It makes sense therefore, that a natural progression to your PPL is your float rating. A rating is not a license, it is an addition to your license allowing you to do that thing. There are ratings for multi-engine, night flying and OTT (over the top) and, obviously, floats.
It’s worth noting that for some ratings, a CPL can sign you off or even a private instructor, but for floats, the chief pilot under the operating certificate needs to endorse your license, so better do it right.
Let’s start with a distinction. A float plane has (usually) two pontoon type floats on its underside to allow water operations. A seaplane has the fuselage designed like a boat hull, therefore the floatations is a part of the aircraft itself, not something you add-on.

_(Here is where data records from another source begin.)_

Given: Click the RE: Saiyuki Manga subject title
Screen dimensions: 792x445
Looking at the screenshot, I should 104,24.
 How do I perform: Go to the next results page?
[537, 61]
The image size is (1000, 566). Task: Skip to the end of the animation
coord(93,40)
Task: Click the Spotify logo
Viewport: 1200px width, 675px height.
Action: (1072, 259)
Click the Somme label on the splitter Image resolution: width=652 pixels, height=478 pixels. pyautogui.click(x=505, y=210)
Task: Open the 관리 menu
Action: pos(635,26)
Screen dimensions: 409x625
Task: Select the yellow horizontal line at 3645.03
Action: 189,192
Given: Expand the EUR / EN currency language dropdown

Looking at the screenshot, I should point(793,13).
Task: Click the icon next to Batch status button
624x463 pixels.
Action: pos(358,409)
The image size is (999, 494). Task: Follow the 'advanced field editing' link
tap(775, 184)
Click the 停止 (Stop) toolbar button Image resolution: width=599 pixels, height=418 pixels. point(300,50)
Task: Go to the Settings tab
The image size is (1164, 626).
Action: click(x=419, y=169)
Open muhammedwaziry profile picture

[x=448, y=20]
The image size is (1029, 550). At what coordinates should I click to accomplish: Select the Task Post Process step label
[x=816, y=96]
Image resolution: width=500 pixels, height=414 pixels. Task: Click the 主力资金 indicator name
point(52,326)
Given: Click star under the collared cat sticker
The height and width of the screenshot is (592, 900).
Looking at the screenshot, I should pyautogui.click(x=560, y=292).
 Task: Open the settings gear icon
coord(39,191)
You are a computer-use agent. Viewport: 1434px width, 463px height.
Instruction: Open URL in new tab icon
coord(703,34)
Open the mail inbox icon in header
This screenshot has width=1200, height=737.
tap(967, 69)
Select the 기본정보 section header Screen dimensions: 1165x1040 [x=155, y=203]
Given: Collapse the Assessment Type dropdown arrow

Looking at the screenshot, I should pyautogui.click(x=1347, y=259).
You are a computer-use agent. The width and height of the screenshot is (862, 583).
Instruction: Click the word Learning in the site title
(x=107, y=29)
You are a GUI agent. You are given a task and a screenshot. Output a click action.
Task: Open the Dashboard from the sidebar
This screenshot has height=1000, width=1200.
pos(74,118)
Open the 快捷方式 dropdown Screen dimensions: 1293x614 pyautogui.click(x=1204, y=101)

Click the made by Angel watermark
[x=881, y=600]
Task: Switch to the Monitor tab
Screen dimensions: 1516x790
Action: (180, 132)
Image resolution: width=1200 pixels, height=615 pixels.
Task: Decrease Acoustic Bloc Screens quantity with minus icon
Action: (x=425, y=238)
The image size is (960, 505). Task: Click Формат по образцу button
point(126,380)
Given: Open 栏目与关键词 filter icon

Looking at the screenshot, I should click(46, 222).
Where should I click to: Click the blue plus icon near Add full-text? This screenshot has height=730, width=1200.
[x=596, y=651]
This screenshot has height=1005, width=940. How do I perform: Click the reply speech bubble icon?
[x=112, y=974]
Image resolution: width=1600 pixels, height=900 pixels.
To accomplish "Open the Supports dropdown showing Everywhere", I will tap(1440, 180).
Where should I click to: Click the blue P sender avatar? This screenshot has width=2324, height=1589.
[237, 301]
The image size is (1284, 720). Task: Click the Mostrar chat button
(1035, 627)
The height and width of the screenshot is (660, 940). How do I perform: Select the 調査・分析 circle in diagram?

What better place to learn about float flying in Canada than from a long-standing and well renowned training facility, namely Georgian Bay Airways, of Parry Sound southern Ontario. We contacted Keith Saulnier for an interview and he happily agreed to show us around.
Firstly, as soon as you meet Keith, you’re going to notice the cool demeanour of a professional bush pilot. I have met a few and they simply don’t come across as guys (or gals) that would ever panic. You also know immediately that float flying is a passion, a family institution and a huge part of his life.
Keith’s wife Nicole is also a commercial bush pilot. They have both worked their way around the world with their flying skills, something which is a definite option for those pilots wanting to make a career out of float flying. We met Julie, the CPL from Seneca college who was happily trimming trees on the property. Everyone pitches in here and everyone gets involved in everything.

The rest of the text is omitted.